Ander nodded, the capability for speech suspended even as his jaw drooped.
“Well, do you have some other tune for me, pretty boy, or was that it?” Esmeralda’s tone teased softly, a juvenile flirt that she only partially understood.
Ander had been born with musical instruments in his hand, and the reminder that he held the old comfort stirred his faculties into order. Zane, his father, entertained audiences with music and magical effects as part of the Magic Lantern Society. Ander hadn’t yet managed any of his father’s magical effects, but had proved himself a prodigy early on. He strummed the lute and listened to the notes he had produced at random, and found his song. He couldn’t fully remember afterward what he played, but he knew he’d moved Esmeralda. Her teasing playfulness had fallen away. She stood transfixed, her mouth parted. A single tear rolled from her eye and down her cheek.

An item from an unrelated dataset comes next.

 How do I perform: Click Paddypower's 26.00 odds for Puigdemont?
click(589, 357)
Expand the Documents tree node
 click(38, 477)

“Beautiful,” she whispered when Ander finished. The boy still could find no words to speak, despite the power of what he’d sung.
“Yes, he’s quite a singer, our little Ander,” said a voice from the stairs. During the song, neither singer nor listener had noticed the door open. A lithe boy of sixteen leaned against the doorframe, his small but chiseled arms exposed by his leather vest. He wore tights and no codpiece, for he was confident he needed none. Soft leather boots slumped over his shins and his sandy hair had been carefully disheveled.

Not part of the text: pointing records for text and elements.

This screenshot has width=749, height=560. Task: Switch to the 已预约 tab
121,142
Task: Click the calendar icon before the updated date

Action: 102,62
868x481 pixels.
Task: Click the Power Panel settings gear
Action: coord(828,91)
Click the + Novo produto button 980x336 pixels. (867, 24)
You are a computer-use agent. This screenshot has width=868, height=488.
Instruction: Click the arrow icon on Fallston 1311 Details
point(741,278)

“Quite the singer, yes,” the teen repeated. “But not much of a talker. Now, if it’s cunning verse and stirring word you wish, m’lady, allow Sevrin to be at your service.”

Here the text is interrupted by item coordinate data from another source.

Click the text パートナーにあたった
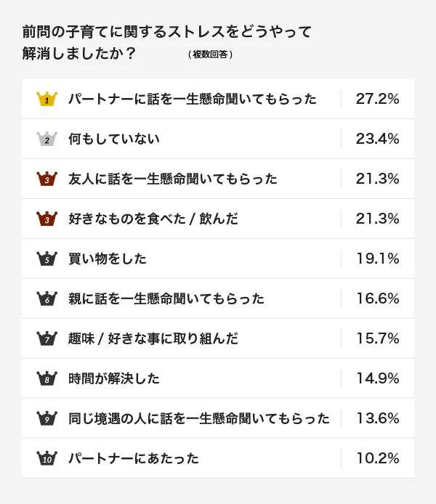(134, 458)
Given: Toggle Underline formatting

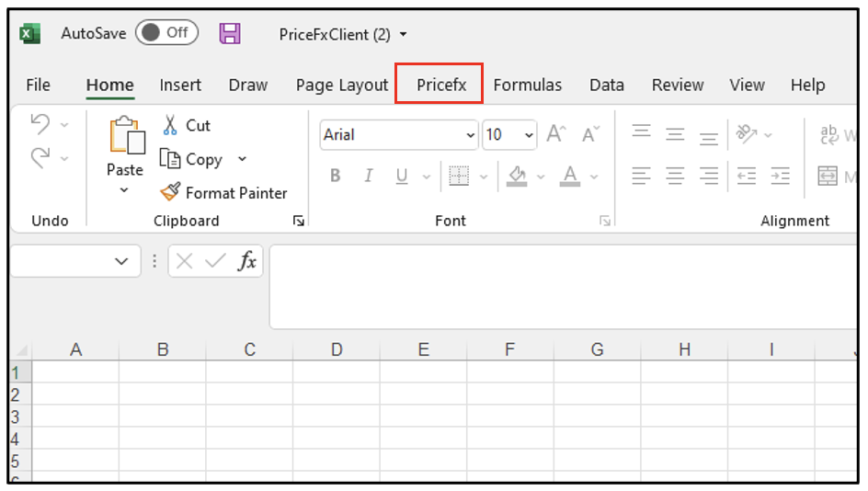Looking at the screenshot, I should point(401,176).
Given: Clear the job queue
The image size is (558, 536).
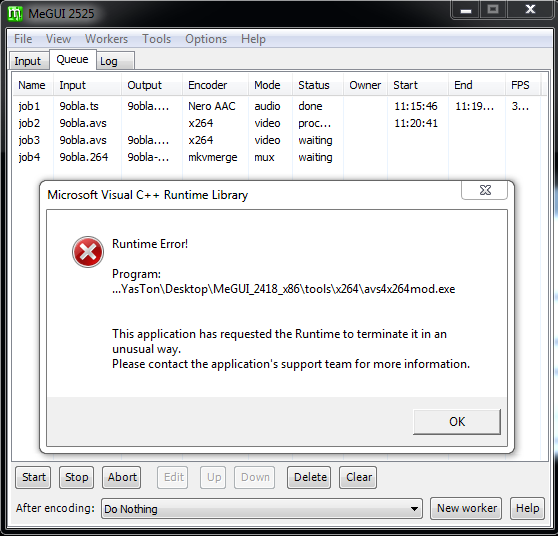Looking at the screenshot, I should 358,477.

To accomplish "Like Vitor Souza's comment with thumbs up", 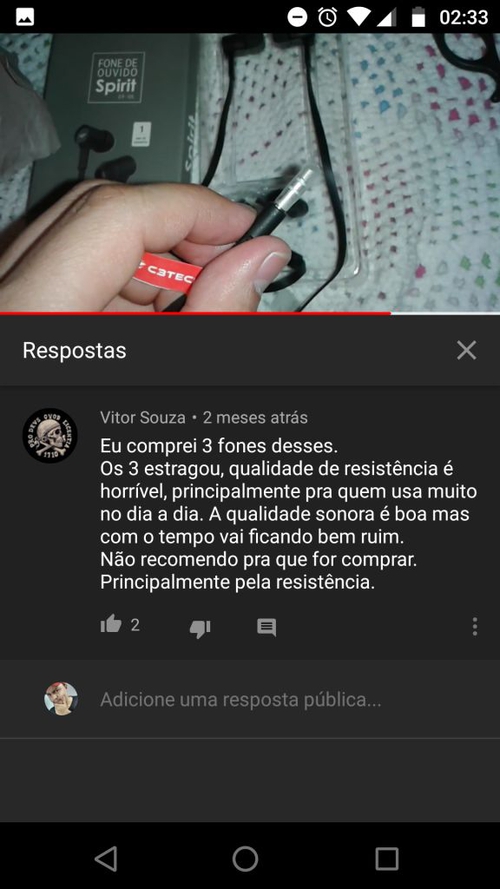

Esmeralda blinked, remembering who she was. “Ah, a poet. Yes. When I become General of the Army, I plan to have them all flogged for wasting ink and paper.”
“You wound me, dear lady.”
“Not yet.”
“Please!” Sevrin said, unwinding himself from the doorway. He made a grand sweep of his hands, imploring Esmeralda. “Perhaps you’ve heard only the limericks of fools before. Give me but a moment of your time to save my skin. The future me would be ever so grateful. Perhaps I could move you in ways that little Ander can’t, if you catch my meaning.”
“Go on, poet,” Esmeralda said.
Ander’s head moved between Sevrin and Esmeralda. He felt a burning anger for the older boy, but swallowed it back. He’d never really felt jealousy before, but one of the rules of the Magic Lantern Society was to never act on jealousy toward a brother or sister in the troupe. If he felt slighted, he could bring it to the elders, who would deliberate. Still, he didn’t have to let Sevrin have an easy go of it.
“Would you like me to accompany you, Sevrin?” Ander asked in a stage whisper. “You know, to fill in should you forget the words again?”
Sevrin’s fair skin blushed red. Esmeralda hid a giggle behind her hand.
“No, I don’t need any help from a pretty boy like you,” Sevrin said. With the bottom of his boot, he pushed Ander off his step. The younger boy twisted, his instinct to preserve his instrument instead of himself. He’d heal, but his lute would require precious coins to fix, should it break. As a result, he landed awkwardly on the cobblestone street next to the marble stairs, and the wind blasted out of him. He sucked air in ragged gasps.
Esmeralda looked at him. Concern flashed for a minute, but it was chased away by disdain. She’d had an instant liking for the Ander. He was innocent and beautiful. Her father, the general, ignored such things. He had told Esmeralda that if she were to ever achieve her ridiculous goal of being a female General of the Army, she’d have no room for sentiment in her life. Esmeralda worshipped her father, partly because she feared him, but she had not quite been convinced that he was right about innocence.
Sevrin began his poem:
“An elven maiden fair, from a forest deep and green,
Fell in love with a traveling man, an actor raw and green.”
“Sevrin!”Ander hissed. The older boy paid him no mind.
“Their loved bore her far away, and one night a mistake was formed,
In her belly grew a piteous thing, one with brain deformed.
Upon birthing this terrible child, the elven matron cried,
And flew from the human man, for the comfort of the countryside.”
Two tears ran down Ander’s face. Sevrin had teased him about his half-elf heritage before, but to bring up his missing mother burned tears of anger, and a long hidden pain, out of him.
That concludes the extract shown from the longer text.